Goal of the exercise => Lines from the one containing "The width and" through the last line of the data are to be returned exactly, both ends included, minus any pictures.

(Records from a data collection)
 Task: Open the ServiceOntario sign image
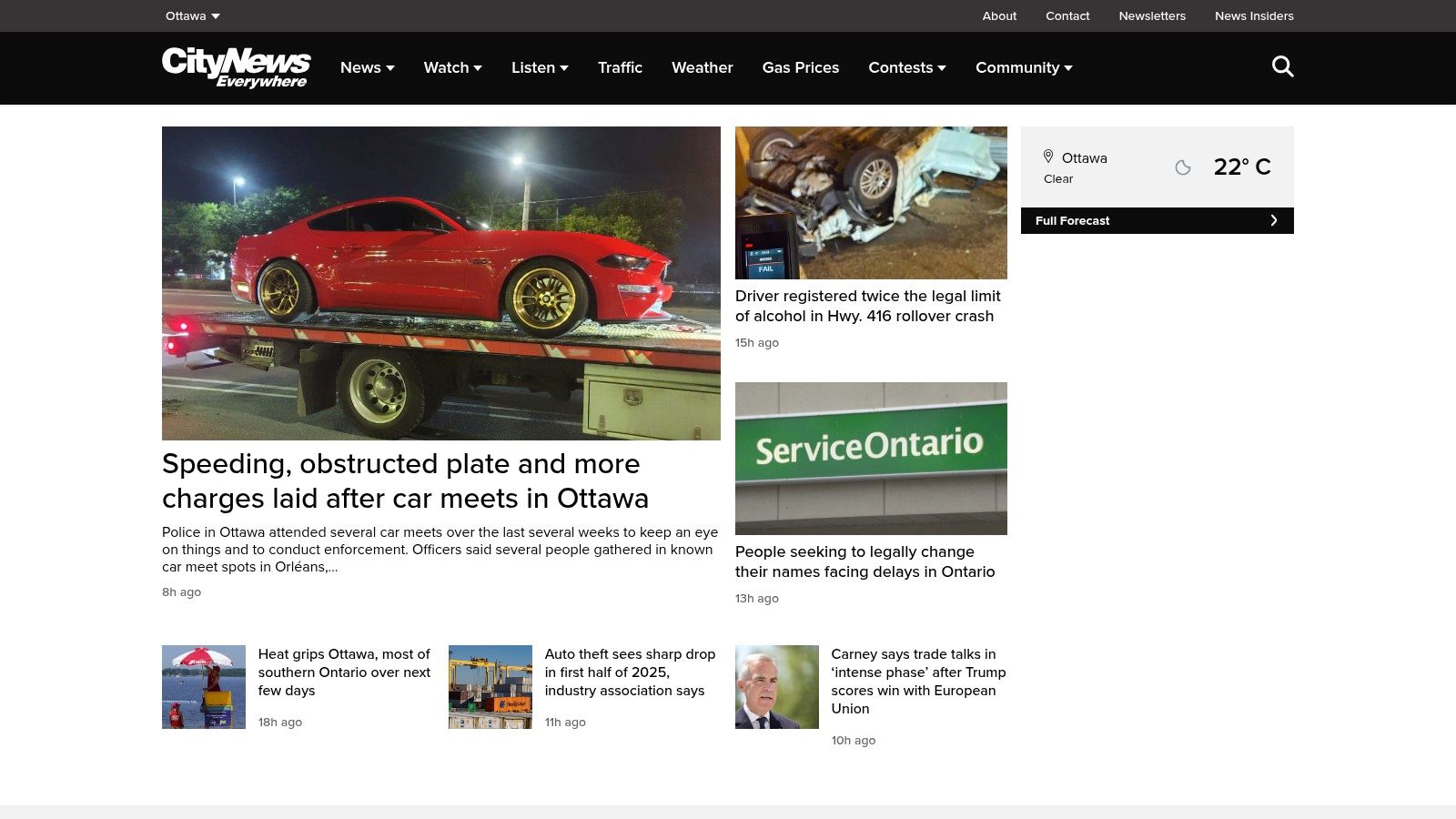click(x=871, y=458)
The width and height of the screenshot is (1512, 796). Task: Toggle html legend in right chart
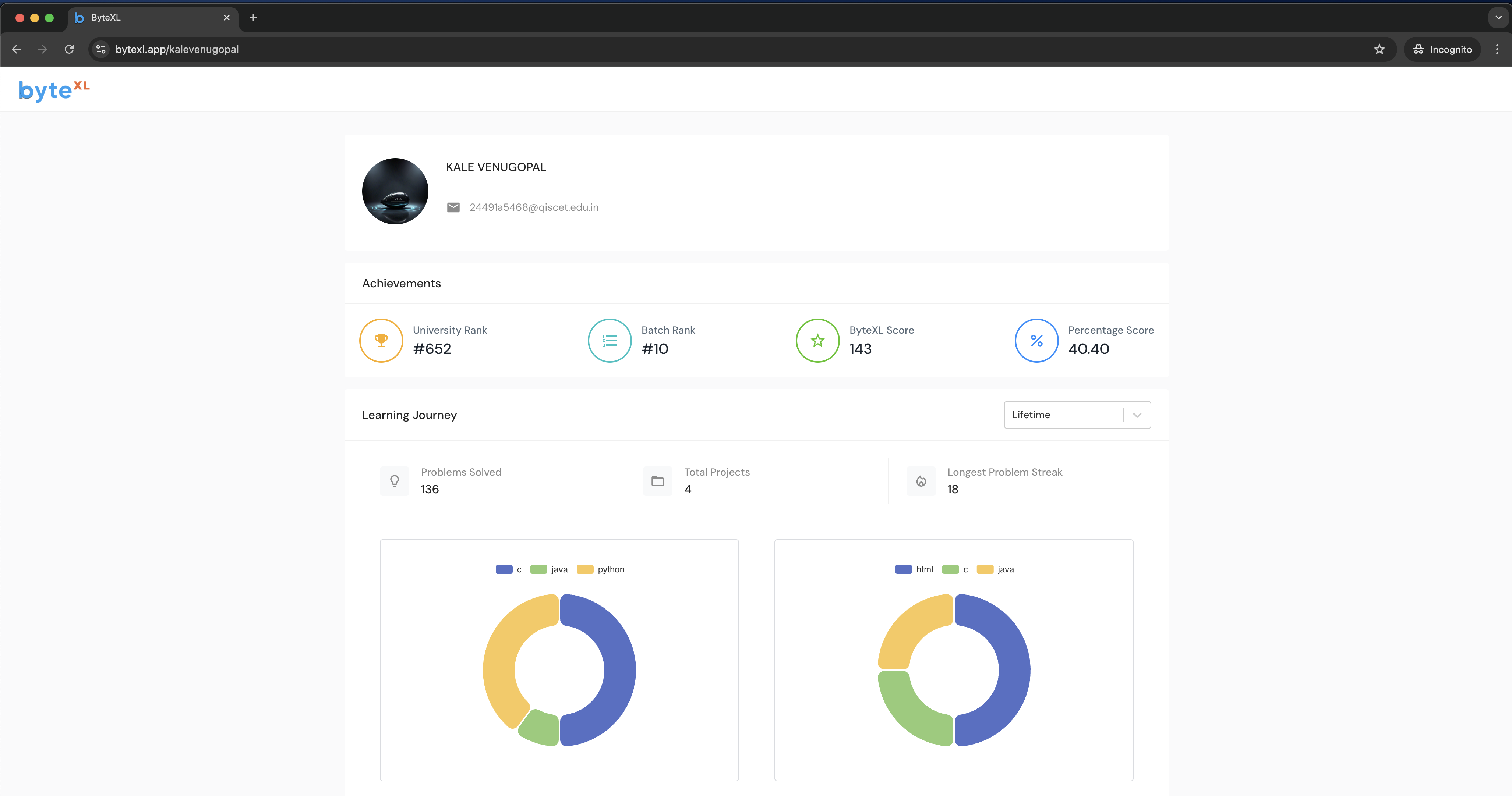click(914, 569)
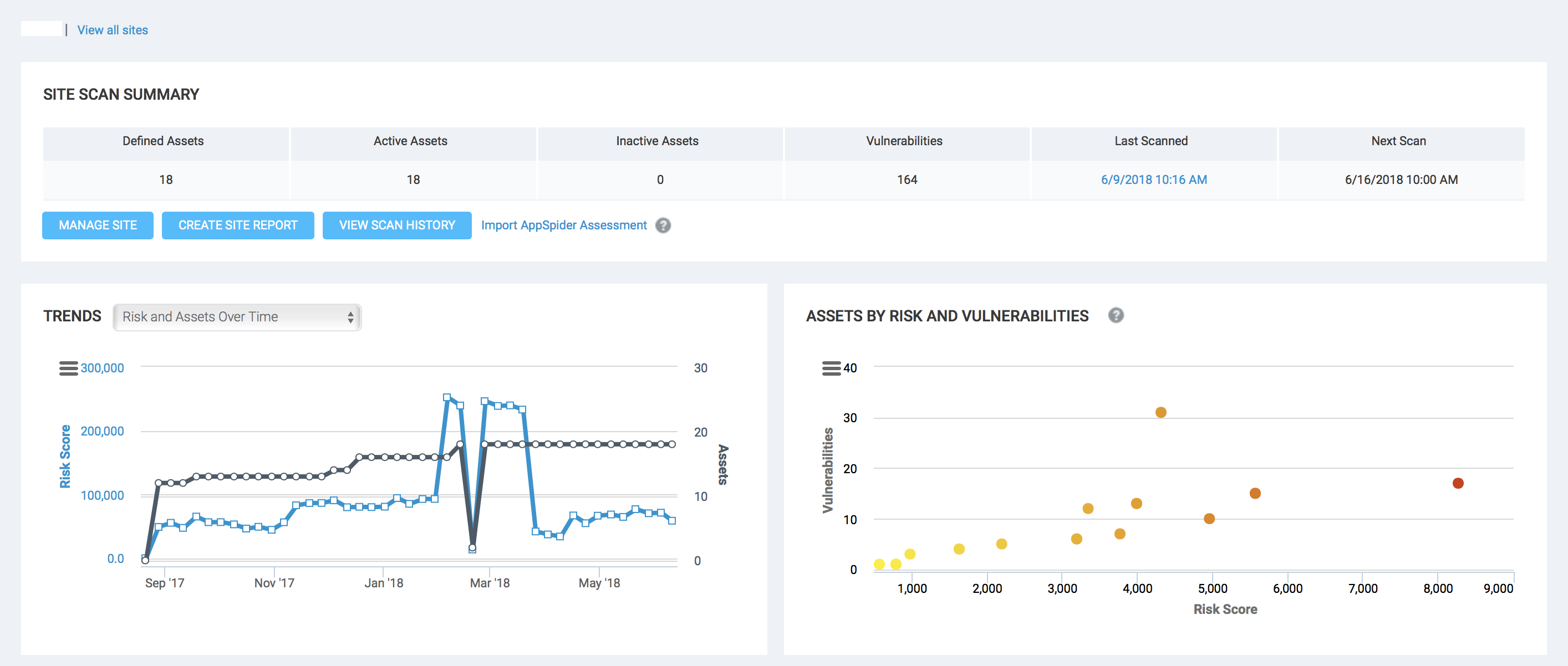This screenshot has width=1568, height=666.
Task: Click the Next Scan date cell
Action: click(x=1400, y=180)
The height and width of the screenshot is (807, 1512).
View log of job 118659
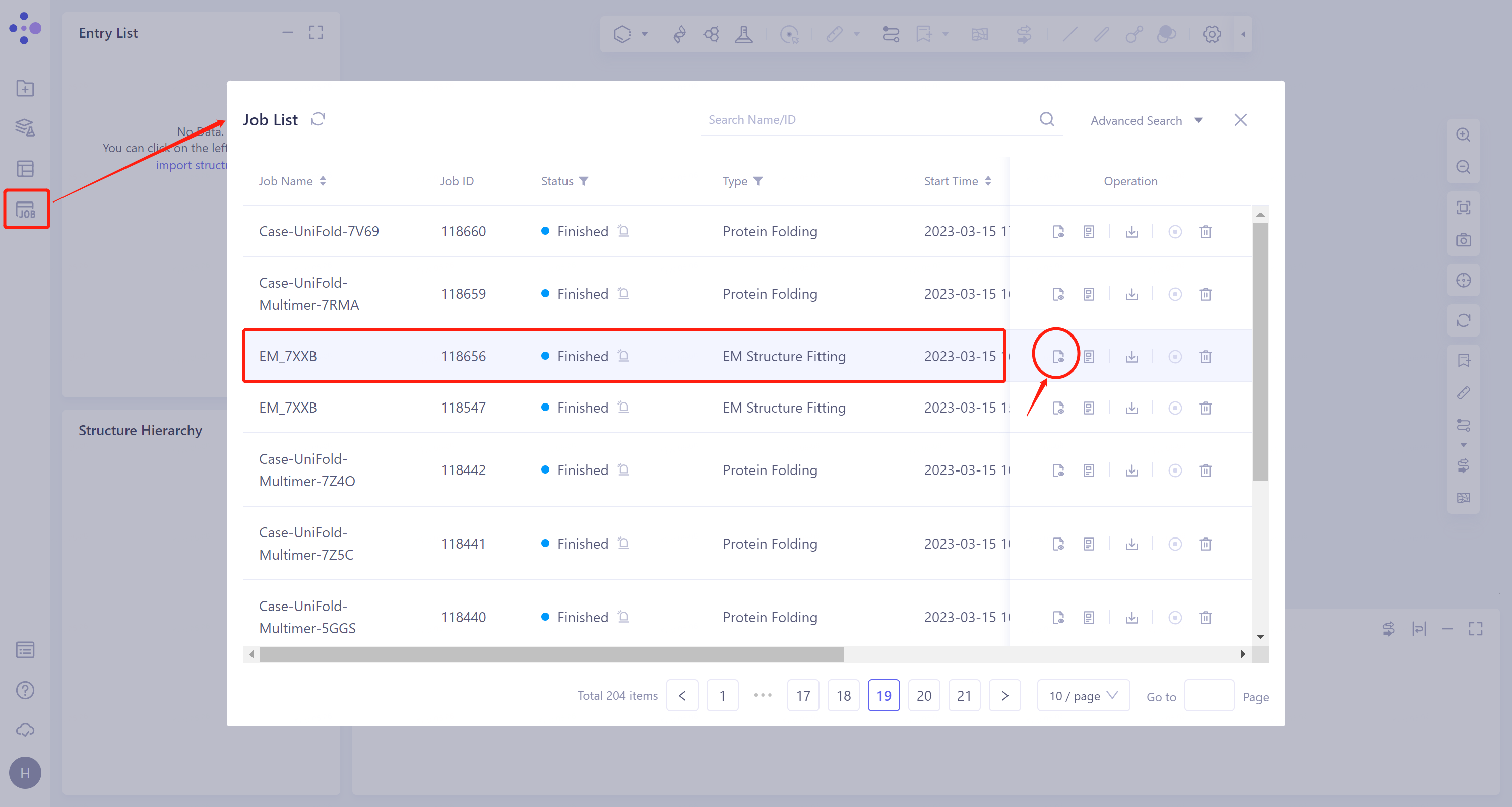(x=1088, y=294)
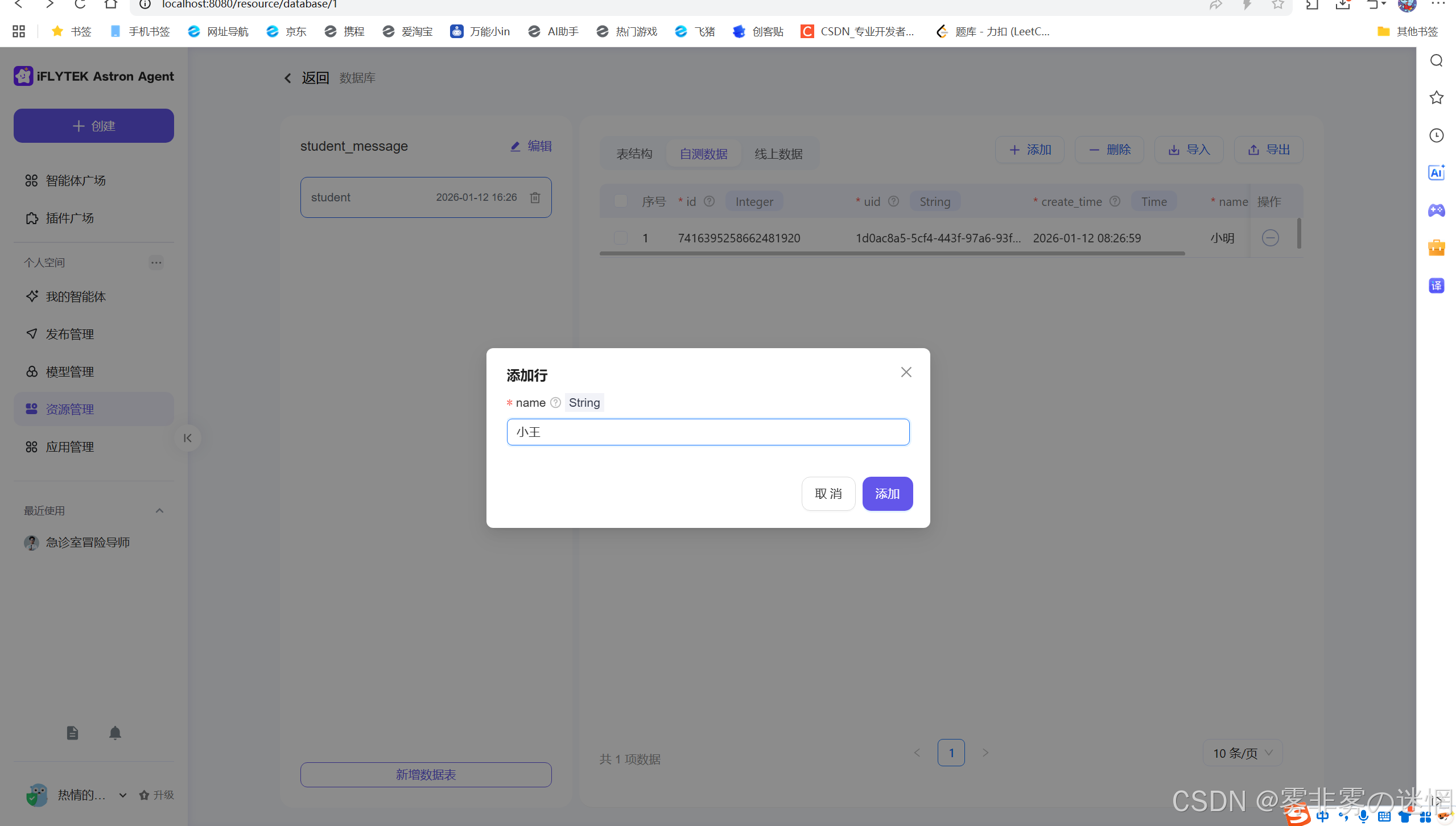Click the table's horizontal scrollbar
This screenshot has height=826, width=1456.
pos(892,254)
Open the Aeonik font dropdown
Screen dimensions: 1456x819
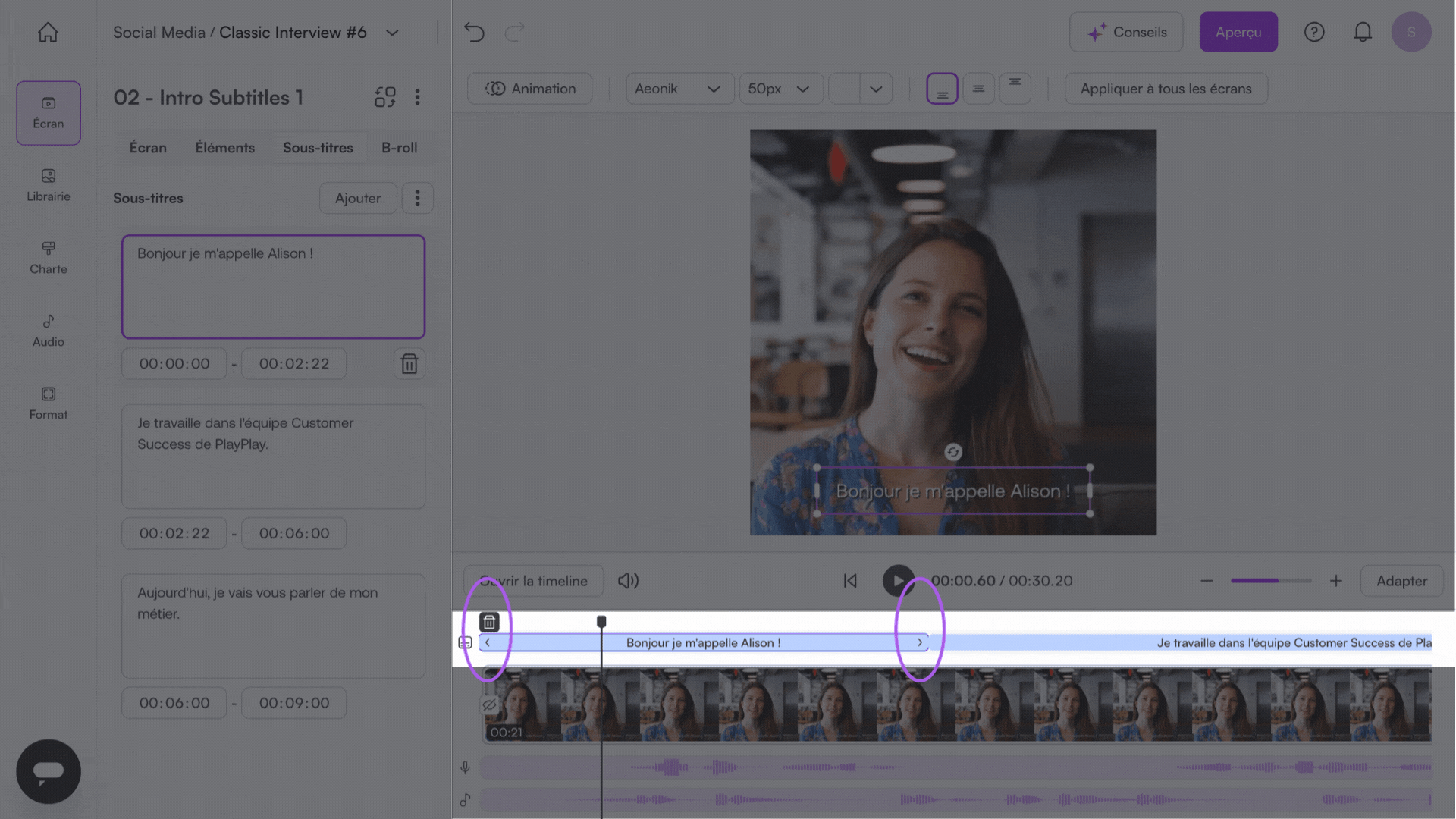(679, 89)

Answer section =>
The width and height of the screenshot is (1512, 796). Task: Toggle html legend in right chart
click(914, 569)
This screenshot has width=1568, height=666.
Task: Click the Next Scan date cell
Action: click(x=1400, y=180)
The height and width of the screenshot is (807, 1512).
View log of job 118659
(x=1088, y=294)
Click the table's horizontal scrollbar
This screenshot has height=826, width=1456.
pos(892,254)
Open the Aeonik font dropdown
Screen dimensions: 1456x819
(679, 89)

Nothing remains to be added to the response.